» YOUR OBJECTIVE: Filter the listing below, copying every line in which the word "pixels" appears.

» DATASET EXTRACT:
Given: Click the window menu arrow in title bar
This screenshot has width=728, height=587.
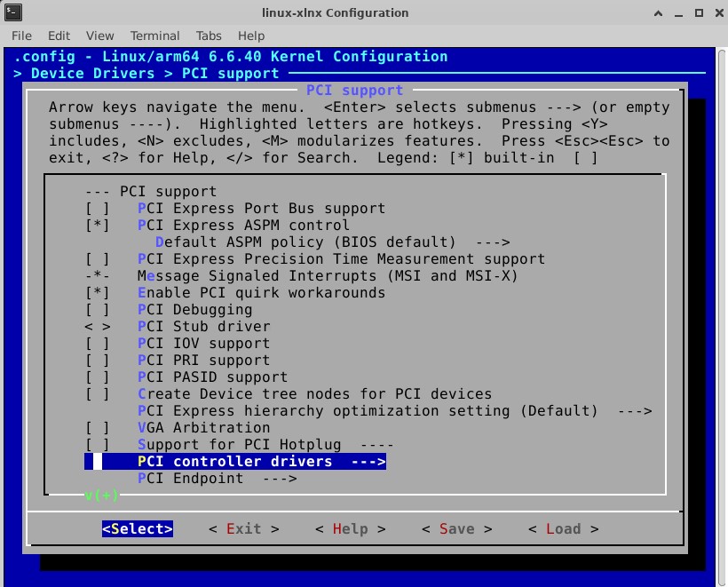Looking at the screenshot, I should coord(658,12).
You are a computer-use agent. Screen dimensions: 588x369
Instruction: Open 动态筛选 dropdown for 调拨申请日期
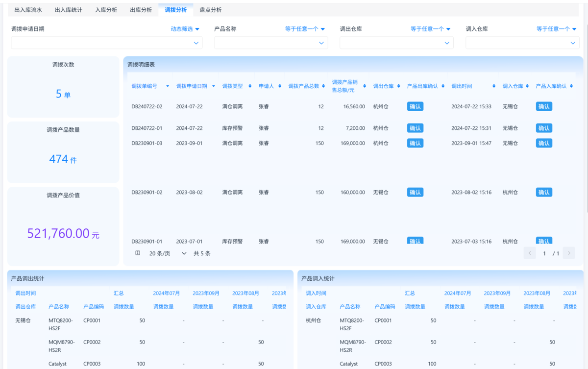185,29
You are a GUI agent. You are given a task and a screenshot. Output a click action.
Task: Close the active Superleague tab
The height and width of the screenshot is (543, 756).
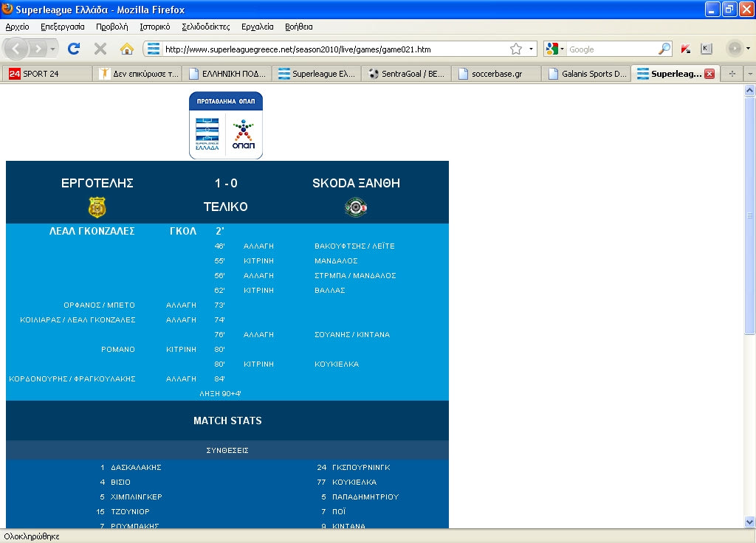click(709, 74)
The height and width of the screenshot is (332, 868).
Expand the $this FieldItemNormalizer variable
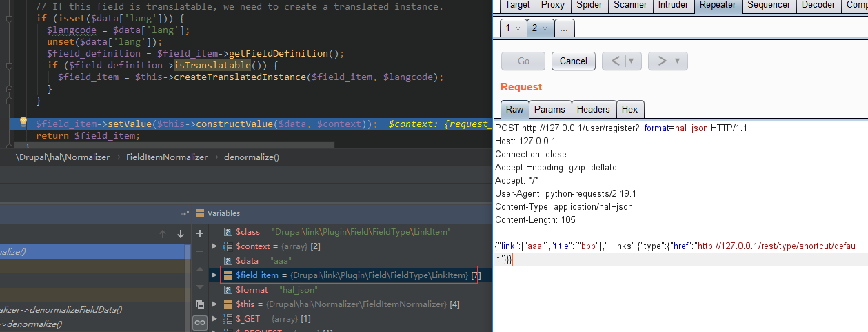point(214,304)
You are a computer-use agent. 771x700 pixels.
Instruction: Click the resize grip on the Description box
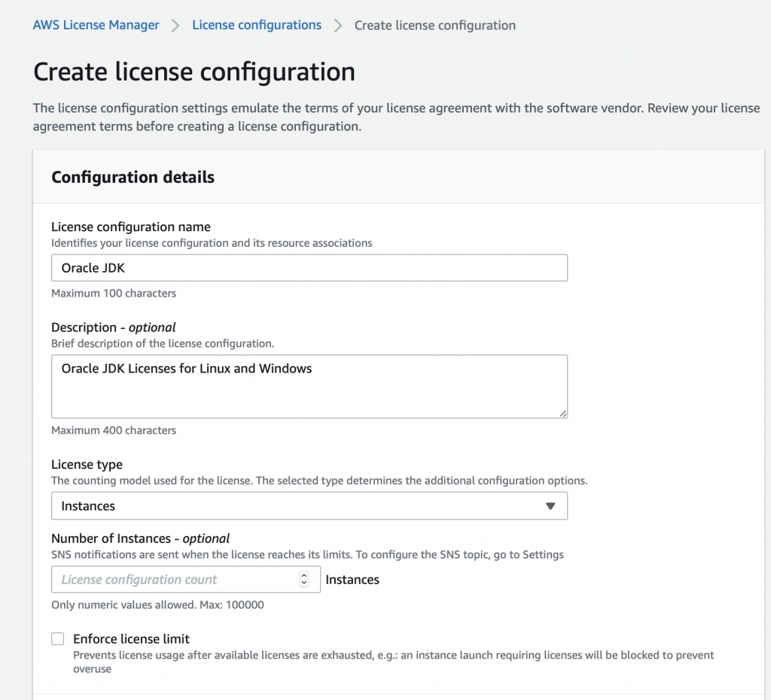pyautogui.click(x=563, y=412)
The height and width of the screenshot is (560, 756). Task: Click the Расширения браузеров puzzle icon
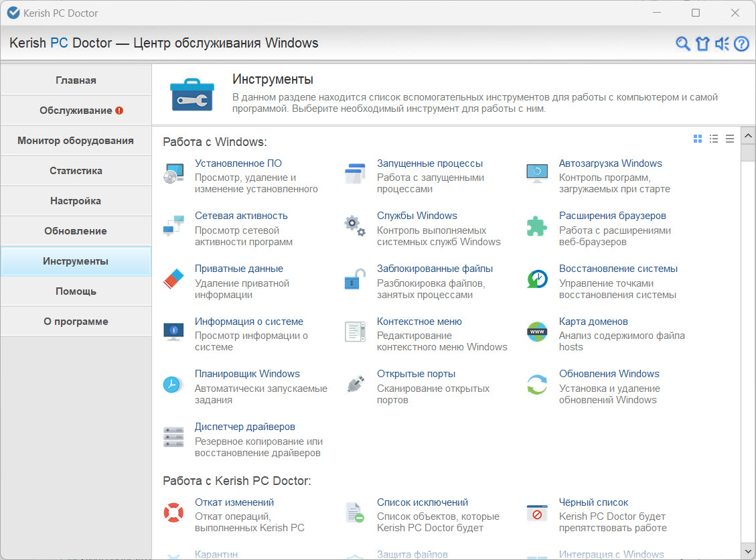(537, 226)
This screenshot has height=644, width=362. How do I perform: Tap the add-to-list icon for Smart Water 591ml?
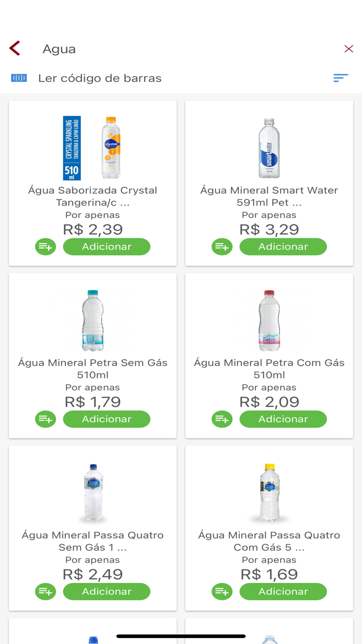pyautogui.click(x=222, y=246)
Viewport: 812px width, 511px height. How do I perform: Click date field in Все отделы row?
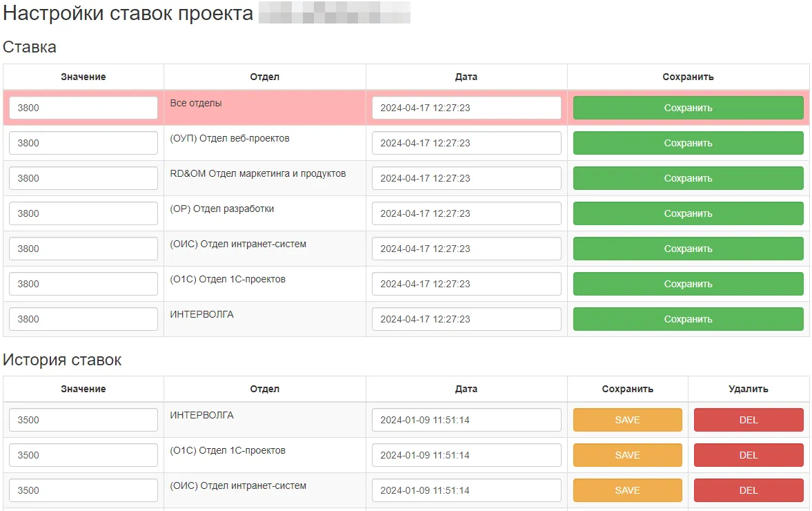[466, 108]
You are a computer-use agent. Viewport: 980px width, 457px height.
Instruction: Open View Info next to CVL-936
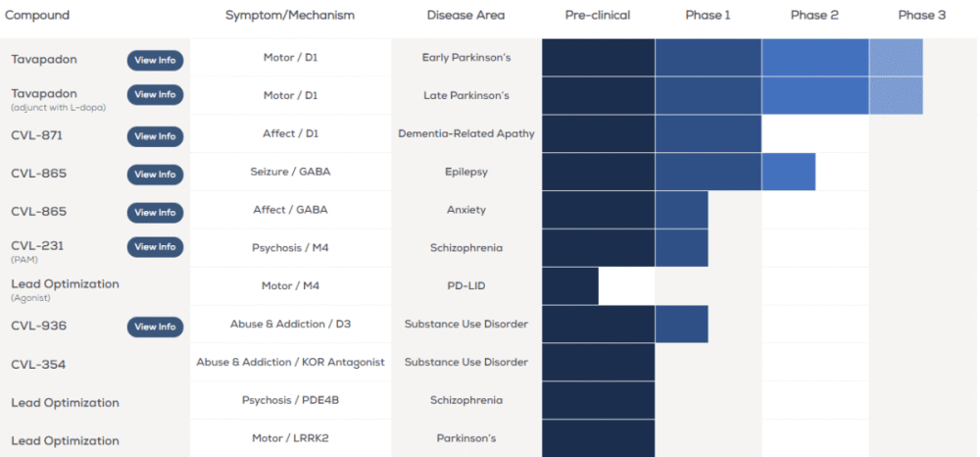point(155,327)
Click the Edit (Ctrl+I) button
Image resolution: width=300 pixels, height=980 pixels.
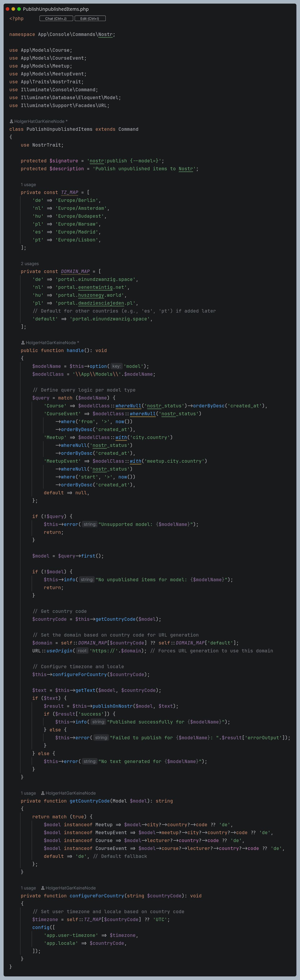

» WRITTEN SOLUTION:
You are a computer-use agent. 771x700 pixels.
Image resolution: width=300 pixels, height=980 pixels.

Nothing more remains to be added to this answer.